Brigadier Amar Jit Singh Behl, a veteran of the 1962 India-China war, died yesterday at the age of 82 at a military hospital in Haryana’s Chandimandir. Brigadier AJS Behl (retired) was a decorated officer who fought gallantly against the Chinese during the Battle of Namka Chu in the northeast and witnessed action in 1965 and 1971.
Brig Behl died due to age-related issues and the last rites will take place in Chandigarh. He was commissioned into the army in 1961 as a second lieutenant and earned the prestigious maroon colours of the elite parachute regiment in 1962. In one of his interviews with Claude Arpi, a French historian and an expert on Tibet and China, Brig Behl talked about his journey from joining the Parachute Field Regiment to witnessing action in Arunachal Pradesh, erstwhile North East Frontier Agency (NEFA).
He joined the 17 Parachute Field Regiment, an artillery regiment, after completing an officer’s course in July 1962 in Agra. He underwent a gruelling test and training procedure. By September 1962, he was a “full-fledged” paratrooper with para wings.
Battle Of Namka Chu, 1962
Brig Behl, a young officer in 1962, was ordered to move forward in September and assist the 7 Infantry Brigade under Brigadier John Dalvi deployed near Namka Chu River. He was a gun position officer (GPO) in the ‘E’ troop and a battery of the 36 Mortar Regiment was already present with 7 Infanry Bridage. The objective of the contentious ‘Forward Policy’ was to evict the Chinese from the Thagla Ridge and establish forward posts close to the MacMohan line. The border demarcation was based on the watershed principle and contesting claims emerged on Thagla Ridge, a tri-junction between India, Bhutan and Tibet, which did not follow the principle.

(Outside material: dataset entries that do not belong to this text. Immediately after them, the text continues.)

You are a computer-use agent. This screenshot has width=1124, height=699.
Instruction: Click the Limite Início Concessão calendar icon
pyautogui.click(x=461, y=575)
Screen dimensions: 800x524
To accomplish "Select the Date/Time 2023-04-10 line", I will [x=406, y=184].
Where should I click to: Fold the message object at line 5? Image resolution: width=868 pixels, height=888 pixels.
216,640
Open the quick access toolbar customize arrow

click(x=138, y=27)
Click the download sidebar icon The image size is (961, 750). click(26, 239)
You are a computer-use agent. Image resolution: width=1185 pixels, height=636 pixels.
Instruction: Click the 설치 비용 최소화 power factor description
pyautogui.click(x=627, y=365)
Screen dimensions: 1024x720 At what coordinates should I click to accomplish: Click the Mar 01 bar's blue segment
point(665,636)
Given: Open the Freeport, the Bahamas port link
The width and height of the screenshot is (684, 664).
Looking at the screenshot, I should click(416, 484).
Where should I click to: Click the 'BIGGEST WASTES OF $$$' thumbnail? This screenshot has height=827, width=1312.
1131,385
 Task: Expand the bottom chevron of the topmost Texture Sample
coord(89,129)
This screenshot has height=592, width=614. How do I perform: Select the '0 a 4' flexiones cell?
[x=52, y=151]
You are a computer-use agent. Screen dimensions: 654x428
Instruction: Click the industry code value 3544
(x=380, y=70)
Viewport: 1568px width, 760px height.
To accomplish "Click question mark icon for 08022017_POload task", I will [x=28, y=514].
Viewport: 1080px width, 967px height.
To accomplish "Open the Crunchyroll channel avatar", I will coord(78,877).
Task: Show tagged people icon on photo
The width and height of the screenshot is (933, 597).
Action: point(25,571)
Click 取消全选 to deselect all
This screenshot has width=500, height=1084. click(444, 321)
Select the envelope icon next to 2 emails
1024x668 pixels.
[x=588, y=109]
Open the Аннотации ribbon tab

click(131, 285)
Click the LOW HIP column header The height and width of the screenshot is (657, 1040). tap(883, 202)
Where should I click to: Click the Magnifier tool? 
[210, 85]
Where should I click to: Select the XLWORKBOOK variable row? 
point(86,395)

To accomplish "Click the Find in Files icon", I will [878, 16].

A troop with two officers – Captain HS Talwar, 2nd Lt Behl, 2 Junior Commissioned Officers (JCOs) and 45 men were airlifted with four 75mm howitzer guns. For three weeks, AJS Behl and his men were deployed on a plateau overlooking Namka Chu, which ended with the Chinese taking over the Indian posts and destroying the 7 Infantry Brigade.
October 19, 1962
The Chinese lit a bonfire on October 19 to show their strength Brig. Behl told Claude Arpi in the interview, “We could see them from naked eyes, they wanted us to see that they are there. On October 19, the nursing assistant in 17 Para Field Regt. died due to pulmonary oedema and three more men died due to high altitude sickness, the communication lines were cut and the Chinese had cut us from the rear and I couldn’t use the wireless due to the thick tress of Namka Chu.”
The next morning, guns echoed in the mountain and the Chinese opened fire and heavy artillery shelling began, AJS Behl said in his account he wrote for the United Services Institute (USI).
“Though we had no communication with anybody, I ordered my guns to start firing directly. There was a prominent area, the Black Rock, where we saw several Chinese, we kept firing there,” he said. Brigadier John Dalvi in his book, The Himalayan Blunder, described the valour displayed by the 17 Para Field Regiment.
AJS Behl and his men were taken as prisoners of war (POW) by the Chinese. “From proud paratroopers, we were now POWs of the Chinese” at Tsangdhar, he said, adding that it was a “big shock” to him. On October 22, AJS Behl said he buried the bodies of his men.
He was repatriated after seven months and handed over to the Indian Red Cross in Bumla. He was later posted back to the 17 Parachute Field Regiment.
AJS Behl saw action three years later in the Rann of Kutch in Gujarat. Pakistan launched Operation Desert Hawk in April and infiltrated around 10 km inside Indian territory. A UK-brokered ceasefire diffused tensions only to get reignited four months later in Jammu and Kashmir with Operation Gibraltar and Operation Grand Slam, the last attempt by Pakistan to take Kashmir.
The officer was never out of action. In 1971, he was again on the battlefield against Pakistan. He retired as the Deputy Director General of NCC in Jammu and Kashmir in 1995.